How Slavery Developed
Bristol’s merchants
Merchants from Bristol traded freely with Europe, the Barbary Coast of North Africa, America and the Caribbean. By the mid 1660s tobacco, sugar and other raw materials from the Caribbean and America were being imported in large quantities. They were being grown on European-owned land (plantations) by poorly-paid workers and unpaid slaves.
Until 1698 the London based Royal African Company had control over all trade with Africa so that no other British port could trade for ivory, gold, dyewood, spices and slaves. Edward Colston (1636-1721) the son of a Bristol merchant was involved in the transatlantic slave trade as a member of the Royal African Company.
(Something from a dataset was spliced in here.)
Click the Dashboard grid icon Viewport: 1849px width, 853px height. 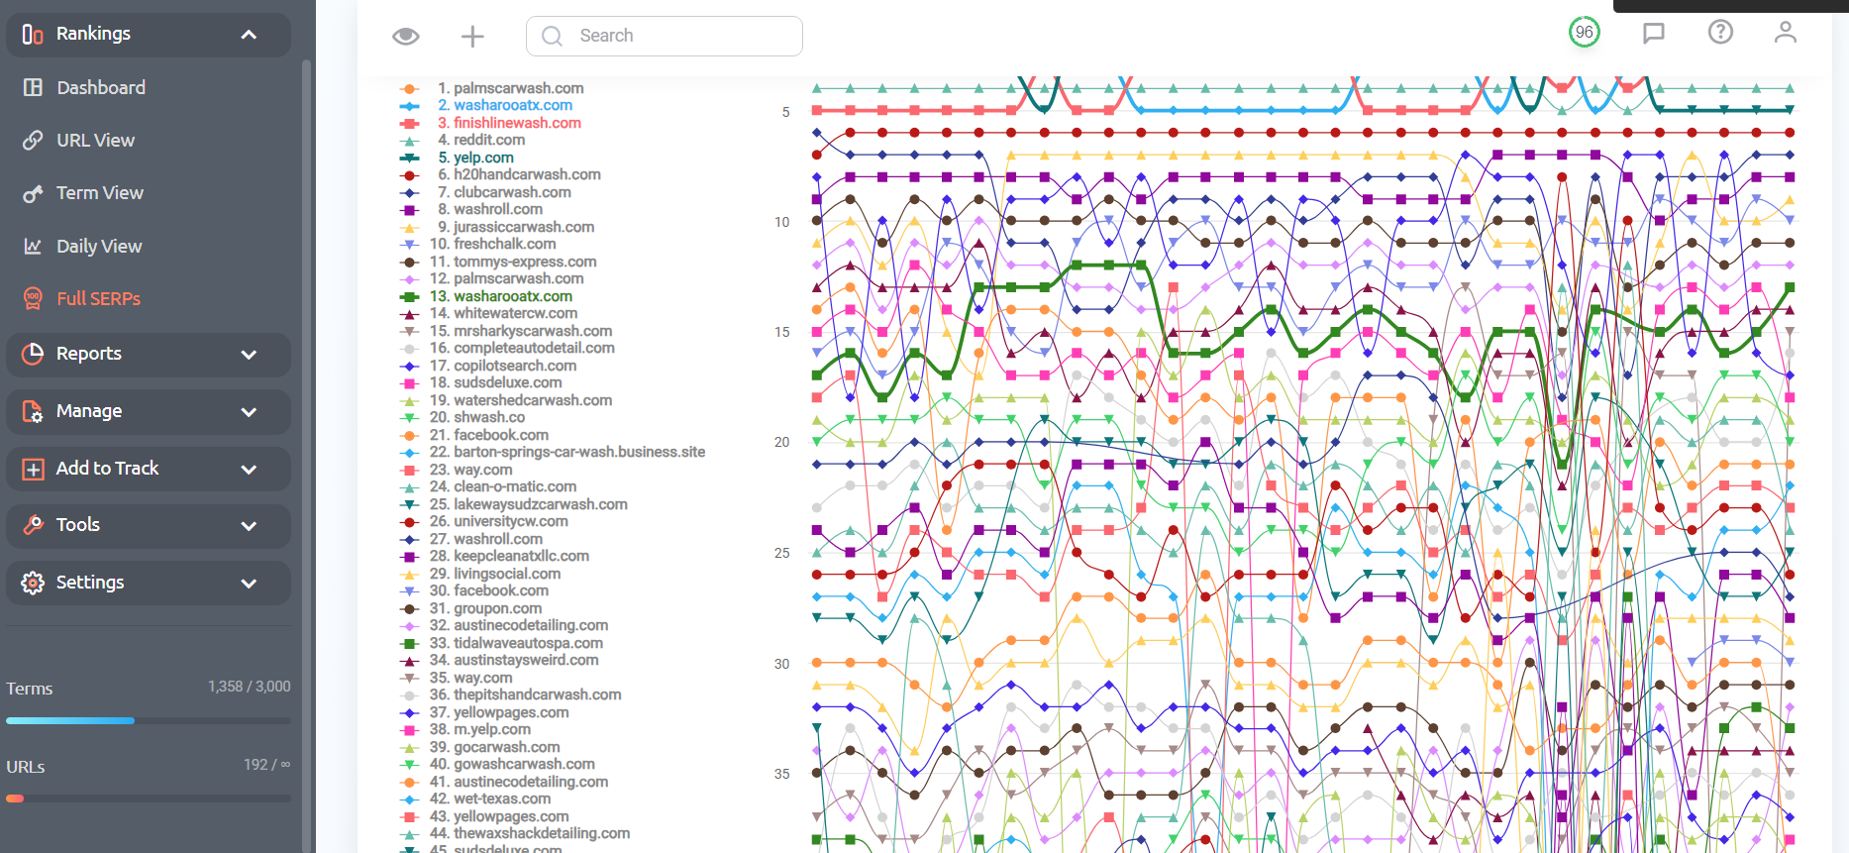33,87
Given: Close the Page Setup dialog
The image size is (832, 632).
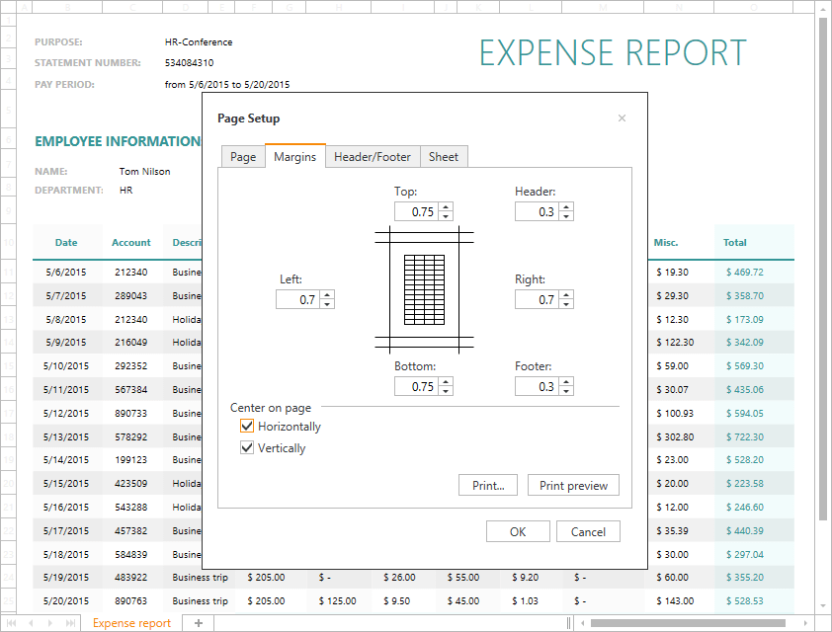Looking at the screenshot, I should click(x=622, y=119).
He also traded in cloth and wine from Europe, and sugar from St Kitts in the Caribbean.
When he died he left the modern equivalent of £5 million pounds to various Bristol charities and churches.
Eventually in 1698 Bristol merchants became totally involved in the ‘African Trade’, as the Royal Africa Company were no longer the only company allowed to trade with Africa.
By the late 1730s Bristol had become Britain’s main slaving port. By 1750 Liverpool had overtaken Bristol as the country’s main slave trading port. Even so, Bristol ships still transported 8,000 of the 20,000 enslaved Africans sent that year to the British Caribbean and North America.